Why would down casting be a bad practice in C++ and not in another language?


I once asked a question about how to design a piece of C++ code (which can be found here C++ - Good or bad practice?) and people told me that down-casting is considered a bad practice except for very specific scenarios.

However, I've seen many pieces of code in C# and Java where it seems to be a totally natural way of doing things. For example in Android SDK, you have the function Activity#findViewById() that returns a View that you then down cast to its actual class:

TextView tv = (TextView) this.findViewById( R.id.myTextView );

Why would this need to be avoided in C++ and not in other languages ?
I know that C# and Java both support introspection natively, and not C++ which would require on kind of type field, but in the end it's the same thing, isn't it ?


Solution

  • There are at least a couple of very different reasons, all of which are important:

    1. Conceptual: Other languages (especially Java, but to a large extent also C# and similar languages that strongly encourage the use of "reference types") use run-time polymorphism as a single tool to solve a lot of different problems (compile-time polymorphism, code reuse, performance enhancement, type erasure, run-time polymorphism, etc.), whereas C++ has different, more specialized and more appropriate solutions to the individual problems. (Templates, value types, and the like can be used to solve the individual problems.) Consequently, polymorphism in C++ is much less common in other languages, and in the remaining cases where it is common, it is often (but not always) inappropriate to use the equivalent of downcasts or instanceof.

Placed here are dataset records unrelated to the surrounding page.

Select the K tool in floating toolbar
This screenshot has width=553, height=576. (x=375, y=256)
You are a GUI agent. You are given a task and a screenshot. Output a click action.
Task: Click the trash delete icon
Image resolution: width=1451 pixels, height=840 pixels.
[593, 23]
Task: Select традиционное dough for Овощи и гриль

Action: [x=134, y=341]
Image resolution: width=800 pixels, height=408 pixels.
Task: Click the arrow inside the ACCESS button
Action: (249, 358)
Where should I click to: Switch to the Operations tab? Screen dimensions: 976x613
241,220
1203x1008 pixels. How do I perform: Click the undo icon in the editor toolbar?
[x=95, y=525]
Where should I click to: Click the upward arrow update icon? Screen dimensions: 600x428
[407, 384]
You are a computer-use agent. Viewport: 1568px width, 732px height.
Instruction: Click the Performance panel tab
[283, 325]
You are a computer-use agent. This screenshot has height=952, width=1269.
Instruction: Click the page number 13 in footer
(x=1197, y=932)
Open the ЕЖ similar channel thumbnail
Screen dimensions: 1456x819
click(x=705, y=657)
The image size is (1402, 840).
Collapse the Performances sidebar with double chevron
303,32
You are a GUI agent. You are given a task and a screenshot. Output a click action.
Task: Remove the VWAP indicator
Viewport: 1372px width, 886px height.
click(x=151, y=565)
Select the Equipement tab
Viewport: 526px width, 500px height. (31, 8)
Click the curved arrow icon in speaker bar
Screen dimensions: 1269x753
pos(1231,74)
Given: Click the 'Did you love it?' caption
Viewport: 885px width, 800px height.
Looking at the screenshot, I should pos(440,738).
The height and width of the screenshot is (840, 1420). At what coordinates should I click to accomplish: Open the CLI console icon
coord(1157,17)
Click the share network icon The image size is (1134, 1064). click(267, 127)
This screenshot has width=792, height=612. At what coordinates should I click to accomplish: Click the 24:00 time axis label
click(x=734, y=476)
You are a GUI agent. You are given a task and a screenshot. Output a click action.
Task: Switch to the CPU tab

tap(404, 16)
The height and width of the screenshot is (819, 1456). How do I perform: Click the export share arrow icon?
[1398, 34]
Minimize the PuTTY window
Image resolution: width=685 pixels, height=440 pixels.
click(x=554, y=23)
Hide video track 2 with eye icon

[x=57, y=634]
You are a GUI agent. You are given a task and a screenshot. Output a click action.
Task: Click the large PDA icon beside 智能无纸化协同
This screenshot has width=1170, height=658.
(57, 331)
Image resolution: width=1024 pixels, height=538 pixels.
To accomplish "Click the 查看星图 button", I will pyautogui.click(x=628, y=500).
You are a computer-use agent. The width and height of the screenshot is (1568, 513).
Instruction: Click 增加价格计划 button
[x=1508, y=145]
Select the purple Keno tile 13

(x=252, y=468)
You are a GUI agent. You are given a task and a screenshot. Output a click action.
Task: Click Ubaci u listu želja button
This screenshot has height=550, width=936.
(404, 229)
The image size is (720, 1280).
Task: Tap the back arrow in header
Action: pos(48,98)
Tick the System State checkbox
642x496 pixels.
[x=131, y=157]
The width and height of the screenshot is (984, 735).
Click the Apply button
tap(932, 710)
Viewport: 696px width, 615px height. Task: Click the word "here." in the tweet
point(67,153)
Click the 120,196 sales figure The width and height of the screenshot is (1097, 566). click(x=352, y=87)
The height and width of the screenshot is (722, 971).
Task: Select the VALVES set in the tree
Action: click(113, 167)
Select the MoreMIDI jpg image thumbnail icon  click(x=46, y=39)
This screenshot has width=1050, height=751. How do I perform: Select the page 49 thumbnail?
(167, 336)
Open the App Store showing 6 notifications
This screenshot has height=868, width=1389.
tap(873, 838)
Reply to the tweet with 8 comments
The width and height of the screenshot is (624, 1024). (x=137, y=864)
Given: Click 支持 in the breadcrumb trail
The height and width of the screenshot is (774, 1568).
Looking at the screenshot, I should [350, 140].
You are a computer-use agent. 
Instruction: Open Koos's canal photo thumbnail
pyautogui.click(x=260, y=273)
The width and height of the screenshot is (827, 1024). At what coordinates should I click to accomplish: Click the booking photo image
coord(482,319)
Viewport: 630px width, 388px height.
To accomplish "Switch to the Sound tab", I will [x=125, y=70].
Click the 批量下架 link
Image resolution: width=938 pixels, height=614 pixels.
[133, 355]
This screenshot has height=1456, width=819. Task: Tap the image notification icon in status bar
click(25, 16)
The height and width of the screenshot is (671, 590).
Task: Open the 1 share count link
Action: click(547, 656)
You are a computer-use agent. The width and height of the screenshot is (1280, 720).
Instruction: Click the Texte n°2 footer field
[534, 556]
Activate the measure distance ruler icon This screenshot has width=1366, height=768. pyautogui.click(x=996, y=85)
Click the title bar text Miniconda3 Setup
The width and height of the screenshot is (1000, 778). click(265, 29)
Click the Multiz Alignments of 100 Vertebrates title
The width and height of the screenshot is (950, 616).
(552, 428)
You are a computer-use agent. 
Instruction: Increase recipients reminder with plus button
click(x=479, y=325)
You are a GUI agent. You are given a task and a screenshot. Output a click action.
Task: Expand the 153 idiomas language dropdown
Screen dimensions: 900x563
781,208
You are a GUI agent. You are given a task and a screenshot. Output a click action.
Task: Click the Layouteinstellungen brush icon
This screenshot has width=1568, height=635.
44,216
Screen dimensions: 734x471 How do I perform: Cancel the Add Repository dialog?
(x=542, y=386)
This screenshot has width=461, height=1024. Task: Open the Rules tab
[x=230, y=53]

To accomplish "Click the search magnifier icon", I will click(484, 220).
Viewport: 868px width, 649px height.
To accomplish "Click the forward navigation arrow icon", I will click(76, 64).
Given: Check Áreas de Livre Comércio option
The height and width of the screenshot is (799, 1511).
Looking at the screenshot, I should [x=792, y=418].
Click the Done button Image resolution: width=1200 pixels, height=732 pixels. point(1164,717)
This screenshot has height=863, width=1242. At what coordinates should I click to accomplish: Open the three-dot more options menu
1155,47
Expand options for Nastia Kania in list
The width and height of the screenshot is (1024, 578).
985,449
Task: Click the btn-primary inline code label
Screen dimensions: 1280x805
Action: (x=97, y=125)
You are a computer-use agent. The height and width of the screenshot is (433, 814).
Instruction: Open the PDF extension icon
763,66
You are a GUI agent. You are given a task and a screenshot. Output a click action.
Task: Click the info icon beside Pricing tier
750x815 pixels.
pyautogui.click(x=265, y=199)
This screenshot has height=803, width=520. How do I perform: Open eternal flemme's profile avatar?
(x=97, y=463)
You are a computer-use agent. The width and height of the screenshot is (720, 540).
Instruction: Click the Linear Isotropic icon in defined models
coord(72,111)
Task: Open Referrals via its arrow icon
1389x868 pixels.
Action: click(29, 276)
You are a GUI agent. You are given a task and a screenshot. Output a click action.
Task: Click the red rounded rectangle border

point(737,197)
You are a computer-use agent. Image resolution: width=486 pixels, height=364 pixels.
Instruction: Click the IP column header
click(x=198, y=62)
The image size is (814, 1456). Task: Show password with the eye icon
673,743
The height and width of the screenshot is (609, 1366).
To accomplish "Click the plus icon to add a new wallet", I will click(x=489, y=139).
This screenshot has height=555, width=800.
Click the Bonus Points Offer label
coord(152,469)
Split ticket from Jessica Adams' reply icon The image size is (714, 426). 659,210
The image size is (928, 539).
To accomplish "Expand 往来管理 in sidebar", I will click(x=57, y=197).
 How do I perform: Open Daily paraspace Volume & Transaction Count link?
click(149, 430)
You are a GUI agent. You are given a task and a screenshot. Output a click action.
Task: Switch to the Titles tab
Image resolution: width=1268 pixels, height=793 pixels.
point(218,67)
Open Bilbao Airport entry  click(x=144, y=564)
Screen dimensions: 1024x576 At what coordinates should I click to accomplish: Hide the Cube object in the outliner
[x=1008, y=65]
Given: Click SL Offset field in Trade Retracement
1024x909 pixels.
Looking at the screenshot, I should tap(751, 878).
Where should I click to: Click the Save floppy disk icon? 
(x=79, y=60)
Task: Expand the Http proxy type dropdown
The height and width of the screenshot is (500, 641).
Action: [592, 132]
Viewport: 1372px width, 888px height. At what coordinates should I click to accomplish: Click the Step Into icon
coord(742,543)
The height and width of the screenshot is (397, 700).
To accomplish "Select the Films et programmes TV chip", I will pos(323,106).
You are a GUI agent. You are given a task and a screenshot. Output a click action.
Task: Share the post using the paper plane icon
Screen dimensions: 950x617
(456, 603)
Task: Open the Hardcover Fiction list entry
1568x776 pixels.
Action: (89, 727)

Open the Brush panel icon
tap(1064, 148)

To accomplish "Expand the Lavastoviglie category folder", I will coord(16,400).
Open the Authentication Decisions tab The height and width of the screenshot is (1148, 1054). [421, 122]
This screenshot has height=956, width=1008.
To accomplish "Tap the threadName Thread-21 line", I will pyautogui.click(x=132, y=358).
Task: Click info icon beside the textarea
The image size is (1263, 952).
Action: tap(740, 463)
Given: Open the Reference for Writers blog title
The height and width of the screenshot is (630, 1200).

    2. Pragmatic: The downcasting operator in C++ is fundamentally extraordinarily slow compared to the performance of other operators, in main part due to the fact that C++ allows multiple- and virtual-inheritance. Other languages don't, so their casts are much simpler. Moreover, certain compilers' implementations themselves have historically had even slower implementations of downcasting (e.g. I believe 64-bit Visual C++ was one of them). Consequently, developers try to avoid it at all costs due to its practical performance characteristics, on top of the conceptual reasons (#1).

    Because of these reasons, it's really a bad idea to use dynamic_cast in C++ unless you absolutely need to.